Following along with Neil and dumkar's examples:

import tensorflow as tf

a = tf.placeholder(tf.float32, shape=(None, 3))
b = tf.placeholder(tf.float32, shape=(None, 3))

c = tf.einsum('ij,ij->i', a, b)

with tf.Session() as session:
    print( c.eval(
        feed_dict={ a: [[1,2,3],[4,5,6]], b: [[2,3,4],[5,6,7]] }
    ) )

The first argument to einsum is an equation representing the axes to be multiplied and summed over.
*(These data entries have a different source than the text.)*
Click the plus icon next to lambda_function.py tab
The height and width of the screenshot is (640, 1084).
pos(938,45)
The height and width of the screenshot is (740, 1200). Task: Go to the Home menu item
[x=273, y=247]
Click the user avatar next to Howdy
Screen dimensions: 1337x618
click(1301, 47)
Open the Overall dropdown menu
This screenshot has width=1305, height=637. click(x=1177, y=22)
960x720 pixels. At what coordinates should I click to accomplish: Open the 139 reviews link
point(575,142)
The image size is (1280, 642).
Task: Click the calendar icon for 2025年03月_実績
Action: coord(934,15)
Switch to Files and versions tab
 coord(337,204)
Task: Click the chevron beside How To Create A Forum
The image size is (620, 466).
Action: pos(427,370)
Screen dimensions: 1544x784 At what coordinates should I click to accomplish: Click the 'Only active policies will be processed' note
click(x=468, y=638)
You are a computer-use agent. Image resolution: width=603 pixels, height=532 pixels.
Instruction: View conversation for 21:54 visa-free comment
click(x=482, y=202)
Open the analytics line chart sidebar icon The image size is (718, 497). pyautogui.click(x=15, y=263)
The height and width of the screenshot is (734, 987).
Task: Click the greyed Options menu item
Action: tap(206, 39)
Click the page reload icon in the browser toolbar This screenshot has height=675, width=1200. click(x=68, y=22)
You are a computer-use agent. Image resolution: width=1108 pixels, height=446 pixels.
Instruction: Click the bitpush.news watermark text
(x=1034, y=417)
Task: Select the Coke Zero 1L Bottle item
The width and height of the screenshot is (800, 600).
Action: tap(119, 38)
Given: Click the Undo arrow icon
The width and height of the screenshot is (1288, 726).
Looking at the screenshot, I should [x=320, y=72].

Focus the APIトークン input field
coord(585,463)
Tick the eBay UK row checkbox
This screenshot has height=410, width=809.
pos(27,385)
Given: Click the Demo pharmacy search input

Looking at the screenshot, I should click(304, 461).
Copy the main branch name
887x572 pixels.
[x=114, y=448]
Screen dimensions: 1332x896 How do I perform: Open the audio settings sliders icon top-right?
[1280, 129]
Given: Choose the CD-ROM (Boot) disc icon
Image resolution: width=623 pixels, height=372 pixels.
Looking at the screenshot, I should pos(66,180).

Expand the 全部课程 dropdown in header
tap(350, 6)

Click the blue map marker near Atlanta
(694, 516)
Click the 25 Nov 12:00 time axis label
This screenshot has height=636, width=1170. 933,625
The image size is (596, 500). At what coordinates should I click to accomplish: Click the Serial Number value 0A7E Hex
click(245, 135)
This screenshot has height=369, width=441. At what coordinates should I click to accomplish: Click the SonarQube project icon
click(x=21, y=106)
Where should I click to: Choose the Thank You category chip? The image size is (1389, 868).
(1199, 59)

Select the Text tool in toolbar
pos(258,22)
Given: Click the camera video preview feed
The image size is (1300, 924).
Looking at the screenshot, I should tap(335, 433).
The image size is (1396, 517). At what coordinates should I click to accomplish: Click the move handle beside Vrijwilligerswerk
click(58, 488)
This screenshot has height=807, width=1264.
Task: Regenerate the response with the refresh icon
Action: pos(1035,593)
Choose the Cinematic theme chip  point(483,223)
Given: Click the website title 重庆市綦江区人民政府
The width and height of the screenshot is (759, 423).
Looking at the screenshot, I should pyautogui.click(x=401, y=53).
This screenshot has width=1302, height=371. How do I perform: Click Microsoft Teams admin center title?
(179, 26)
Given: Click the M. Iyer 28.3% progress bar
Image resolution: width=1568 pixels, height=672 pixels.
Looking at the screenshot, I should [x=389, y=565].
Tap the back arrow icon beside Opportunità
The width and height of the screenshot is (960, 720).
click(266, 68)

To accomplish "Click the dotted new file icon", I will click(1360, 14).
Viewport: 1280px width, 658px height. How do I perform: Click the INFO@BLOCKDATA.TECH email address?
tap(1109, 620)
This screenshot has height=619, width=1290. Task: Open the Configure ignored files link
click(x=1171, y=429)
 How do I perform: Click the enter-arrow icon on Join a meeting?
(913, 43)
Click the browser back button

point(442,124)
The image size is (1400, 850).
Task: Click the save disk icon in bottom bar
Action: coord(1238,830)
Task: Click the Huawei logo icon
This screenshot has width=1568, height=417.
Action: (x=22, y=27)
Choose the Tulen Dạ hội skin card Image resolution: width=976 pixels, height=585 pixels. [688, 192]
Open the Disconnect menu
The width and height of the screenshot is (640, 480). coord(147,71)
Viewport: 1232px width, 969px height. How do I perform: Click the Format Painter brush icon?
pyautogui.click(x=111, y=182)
The basic rules for an equation are:

  1. Input-tensors are described by a comma-separated string of dimension-labels
  2. Repeated labels indicate that the corresponding dimensions will be multiplied
  3. The output-tensor is described by another string of dimension-labels representing corresponding inputs (or products)
  4. Labels that are missing from the output string are summed over

In our case, ij,ij->i means that our inputs will be 2 matrices of equal shape (i,j), and our output will be a vector of shape (i,).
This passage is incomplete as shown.